Before we begin, I have a confession to make.
A few years ago when one of my wife's friends visited our house, I proudly tried to compliment her. I smiled and said:
「ナオミ、あなたの毛が長くなったね。似合うよ。」
I meant to say:
“Naomi, your hair grew longer — it looks good on you.”
What I actually said was:
“Naomi, your fur got longer. It suits you.”
My wife chided me and said,
“…We say kaminoke. You just complimented her fur.”
So yes. I, a professional language teacher, once praised a human woman’s seasonal shedding progress.
That moment stayed with me.
Because language mistakes are not signs of failure — they’re signs you’re bravely using the language… and occasionally turning your friends into wildlife.
With that spirit, here are my Top 5 English corrections I make most often — shared with affection, not red-pen energy.
1. “An hour and a half” (The Sneaky One)
This tiny phrase causes big confusion.
We say:
O - an hour and a half
O - two and a half hours
X - an hour and half
X - four hours and a half
English decided this without asking anyone.
Think of it like this:
“And a half” sticks to the NUMBER, not the NOUN.
So we build the number first:
two and a half → then add "hours"
Is it logical? Debatable.
Is it correct? Very.
2. Articles (a / an / the) — The Invisible Ninjas
Japanese, Korean, and other Asian languages don’t use articles. English uses them constantly.
Learners say:
X - “I am teacher.”
X - “Sun is bright today.”
English says:
O - I am a teacher.
O - The sun is bright today.
Articles are like Wi-Fi. You don’t see them, but when they’re missing, everything feels off.
3. Many vs. Much (The Quantity Drama)
English has strong feelings about counting.
Use:
many → for countable things (books, emails, mistakes)
much → for uncountable things (water, time, patience)
X - “I have much books.”
X - “I don’t have many time.”
Helpful trick:
If you can put a number in front of it, use many.
3 books → many books
3 waters → no… we say much water
English: beautifully inconsistent since forever.

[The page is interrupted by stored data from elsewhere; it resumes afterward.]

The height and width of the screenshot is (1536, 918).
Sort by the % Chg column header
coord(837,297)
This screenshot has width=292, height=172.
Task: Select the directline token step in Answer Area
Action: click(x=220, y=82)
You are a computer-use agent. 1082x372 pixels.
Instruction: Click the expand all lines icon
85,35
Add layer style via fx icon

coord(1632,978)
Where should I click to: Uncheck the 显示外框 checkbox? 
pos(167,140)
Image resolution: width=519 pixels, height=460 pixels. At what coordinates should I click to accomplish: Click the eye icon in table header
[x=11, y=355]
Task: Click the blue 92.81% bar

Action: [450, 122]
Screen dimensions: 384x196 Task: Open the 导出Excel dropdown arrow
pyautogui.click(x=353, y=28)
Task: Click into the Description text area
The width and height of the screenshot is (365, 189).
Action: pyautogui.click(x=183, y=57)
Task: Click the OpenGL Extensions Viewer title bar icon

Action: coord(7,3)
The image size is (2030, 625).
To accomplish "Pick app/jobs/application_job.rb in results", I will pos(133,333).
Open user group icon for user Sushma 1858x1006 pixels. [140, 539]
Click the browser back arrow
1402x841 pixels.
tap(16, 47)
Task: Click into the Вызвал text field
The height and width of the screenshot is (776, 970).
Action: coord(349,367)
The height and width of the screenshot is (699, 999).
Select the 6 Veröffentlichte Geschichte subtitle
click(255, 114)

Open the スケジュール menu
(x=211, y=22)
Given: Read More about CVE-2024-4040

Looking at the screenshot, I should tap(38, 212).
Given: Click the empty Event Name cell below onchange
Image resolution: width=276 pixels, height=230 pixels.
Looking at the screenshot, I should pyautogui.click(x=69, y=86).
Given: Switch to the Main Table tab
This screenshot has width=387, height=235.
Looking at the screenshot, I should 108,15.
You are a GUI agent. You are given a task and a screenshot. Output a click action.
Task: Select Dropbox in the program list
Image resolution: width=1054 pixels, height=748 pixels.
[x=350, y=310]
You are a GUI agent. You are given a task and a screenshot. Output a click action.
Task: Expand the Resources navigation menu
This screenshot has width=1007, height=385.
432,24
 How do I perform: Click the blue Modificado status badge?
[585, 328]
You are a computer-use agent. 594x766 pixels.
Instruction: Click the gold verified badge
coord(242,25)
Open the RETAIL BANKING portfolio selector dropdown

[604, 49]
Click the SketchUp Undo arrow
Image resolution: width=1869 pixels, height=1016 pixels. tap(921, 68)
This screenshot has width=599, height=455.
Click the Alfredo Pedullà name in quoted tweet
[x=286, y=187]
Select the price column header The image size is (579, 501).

4. Prepositions (Tiny Words, Big Personalities)
These are the little words that make students quietly question life.
X - “I participated to the event.”
X - “I discussed about the problem.”
English prefers:
O - participate in
O - discuss the problem (no “about” needed!)
Prepositions in English are like cats. They follow rules we are not allowed to know.
5. “Bored” vs “Boring” (The Personality Test)
This one changes meaning fast.
X -“The movie was bored.”
This means… the movie needed a nap.
What we want:
O - I am bored. (your feeling)
O - The movie is boring. (the cause)
Easy rule:
–ing = the thing causing the feeling
–ed = the person feeling it
Boring class → bored student
Exciting news → excited human
Final Thought
Corrections are just polishing — not fixing something broken. You already did the brave part: you spoke.
And if you ever mix up a word and accidentally describe someone’s fur…
Congratulations. You’re officially learning!
Language learning is messy, funny, human — and that’s exactly why it works.